How is the rest of the industry doing? If the analysis of your numbers doesn’t take this into account, you’re missing a big part of the picture. What appears to be slow growth may be great… if the rest of the industry is in a recession.  Conversely, strong growth could be less exciting if the rest of the industry is also showing outstanding gains.  There’s generally no one metric to track. But government and trade association numbers, along with Google Trends data and any other sources you can put your hands on, can often be blended into a single metric that gives you a numeric idea of the state of your industry.

Moving Forward

Measurement doesn’t always come naturally. However, if you’ll watch for opportunities to measure campaigns at key target audience touch-points, you’ll find that it provides a load of information that you can refer back on when making future marketing decisions.

There may be as many possible ways to track campaigns as there are campaigns. The examples above are just a few to get you going. Here are some caveats to keep in mind as and after you gather numbers:

  • When you interpret numbers, think like a statistician. Is your sample size large enough to interpret accurately to your desired level of confidence? If not, be very careful before acting on this information. You don’t want to significantly change a campaign based on information that doesn’t accurately represent the entire situation. (i.e., don’t assume that because the coin landed on heads the first three times that it will do that all the time).
  • Remember: not everyone follows the rules. You can’t track every visit to your website from a print ad just because you added a vanity URL: some visitors will ignore the URL you provided and just type in your domain name or go through Google.

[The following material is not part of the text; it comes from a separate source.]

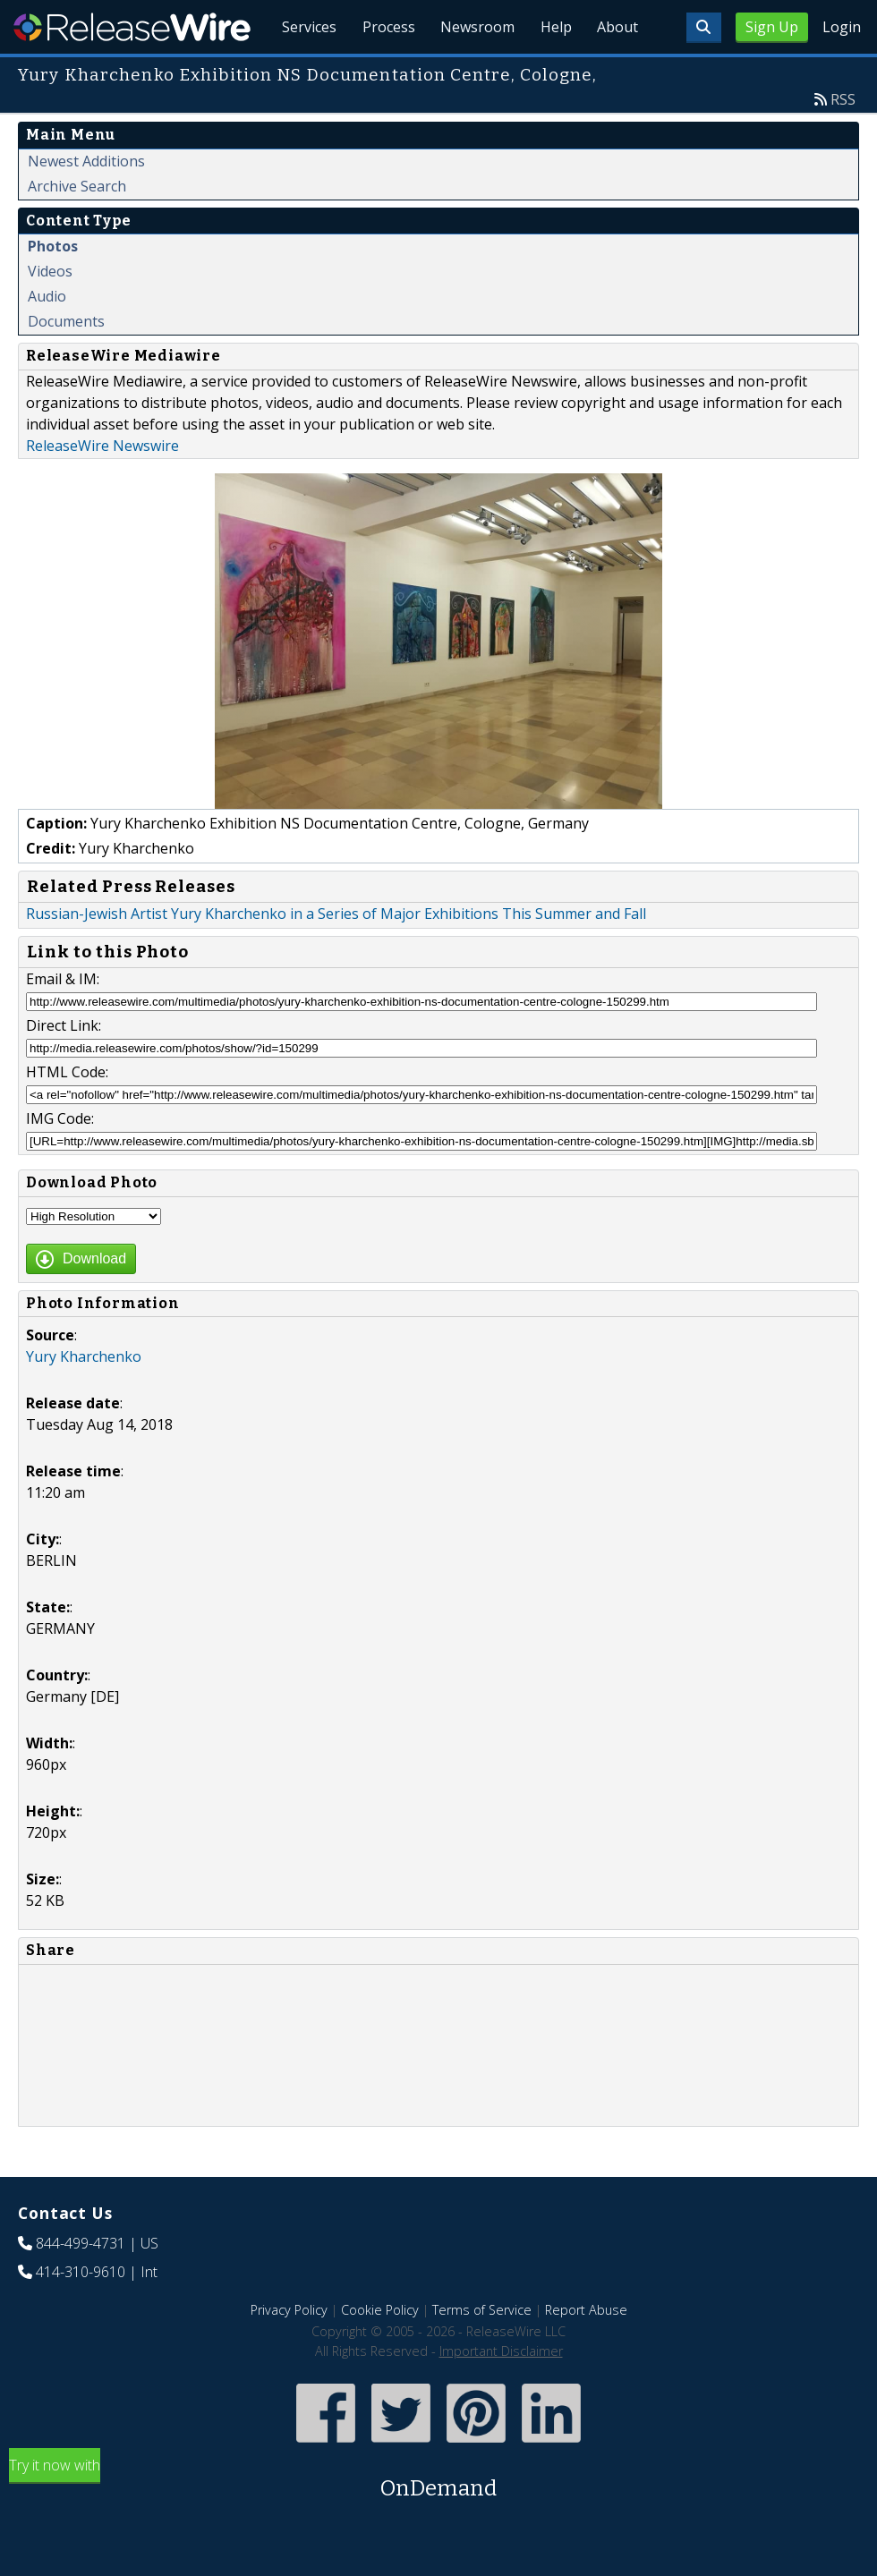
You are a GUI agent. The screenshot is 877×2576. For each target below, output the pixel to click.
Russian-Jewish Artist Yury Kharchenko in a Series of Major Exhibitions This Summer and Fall (336, 955)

In these cases, you’re not tracking actual results, but instead gathering info that is useful for comparing the relative performance of print ads. For example, if one print ad drove 70 site visits and another drove 210, you could surmise that the second ad was three times as successful in driving traffic in general (though this doesn’t help you determine how many others might have visited as well).

  • Everything is tied to everything. Watch for patterns. It’s quite possible that you’ll find interesting causal relationships that you didn’t expect!